## Directions for this task:
Pick up the DoubleML 401(k) notebook code shown below, ahead of the listing, and continue it after its last line.

>> Start Document excerpt

In [None]:
import numpy as np
import pandas as pd
import doubleml as dml
from doubleml.datasets import fetch_401K

from sklearn.preprocessing import PolynomialFeatures
from sklearn.linear_model import LassoCV, LogisticRegressionCV
from sklearn.ensemble import RandomForestClassifier, RandomForestRegressor
from sklearn.tree import DecisionTreeClassifier, DecisionTreeRegressor
from sklearn.preprocessing import StandardScaler
from sklearn.pipeline import make_pipeline

from xgboost import XGBClassifier, XGBRegressor

import matplotlib.pyplot as plt
import seaborn as sns

In [None]:
sns.set()
colors = sns.color_palette()

In [None]:
plt.rcParams['figure.figsize'] = 10., 7.5
sns.set(font_scale=1.5)
sns.set_style('whitegrid', {'axes.spines.top': False,
                            'axes.spines.bottom': False,
                            'axes.spines.left': False,
                            'axes.spines.right': False})

In [None]:
data = fetch_401K(return_type='DataFrame')
#data['inc'] = data['inc']/1000 # income in 1000 USD

In [None]:
data.head()

In [None]:
data.describe()

In [None]:
data['e401'].value_counts().plot(kind='bar', color=colors);

In [None]:
data['p401'].value_counts().plot(kind='bar', color=colors);

In [None]:
sns.displot(data, x="net_tfa", hue="e401", col="e401",
            kind="kde", fill=True);

In [None]:
data[['e401', 'net_tfa']].groupby('e401').mean().diff()

In [None]:
data[['p401', 'net_tfa']].groupby('p401').mean().diff()

>> End Document excerpt
>> Start Records supplied

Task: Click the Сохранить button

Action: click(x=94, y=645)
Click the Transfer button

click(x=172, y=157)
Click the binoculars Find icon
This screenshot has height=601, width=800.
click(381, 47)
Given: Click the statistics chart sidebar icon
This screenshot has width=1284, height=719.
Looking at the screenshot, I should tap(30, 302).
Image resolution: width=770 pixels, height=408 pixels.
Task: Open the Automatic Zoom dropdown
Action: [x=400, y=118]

>> End Records supplied

## The result:
In [None]:
# Construct DoubleMLData object
data_dml = dml.DoubleMLData(data, y_col='net_tfa', d_cols='e401',
                            x_cols=['age', 'inc', 'educ', 'fsize', 'marr', 'twoearn', 'db', 'pira', 'hown'])

In [None]:
# For linear models (like lasso), we construct a dataframe with interactions and transformations
features = data.copy()[['marr', 'twoearn', 'db', 'pira', 'hown']]

poly_dict = {'age': 2,
             'inc': 2,
             'educ': 2,
             'fsize': 2}
for key, degree in poly_dict.items():
    poly = PolynomialFeatures(degree, include_bias=False)
    data_transf = poly.fit_transform(data[[key]])
    x_cols = poly.get_feature_names([key])
    data_transf = pd.DataFrame(data_transf, columns=x_cols)
    
    features = pd.concat((features, data_transf),
                          axis=1, sort=False)

model_data = pd.concat((data.copy()[['net_tfa', 'e401']], features.copy()),
                        axis=1, sort=False)

data_dml_flex = dml.DoubleMLData(model_data, y_col='net_tfa', d_cols='e401')

In [None]:
print(data_dml_flex)

In [None]:
# Estimate the ATE in the basic model with lasso
Cs = 0.0001*np.logspace(0, 4, 10)

lasso = make_pipeline(StandardScaler(), LassoCV(cv=5, max_iter=10000))
lasso_class = make_pipeline(StandardScaler(),
                            LogisticRegressionCV(cv=5, penalty='l1', solver='liblinear',
                                                 Cs = Cs, max_iter=1000))

np.random.seed(123)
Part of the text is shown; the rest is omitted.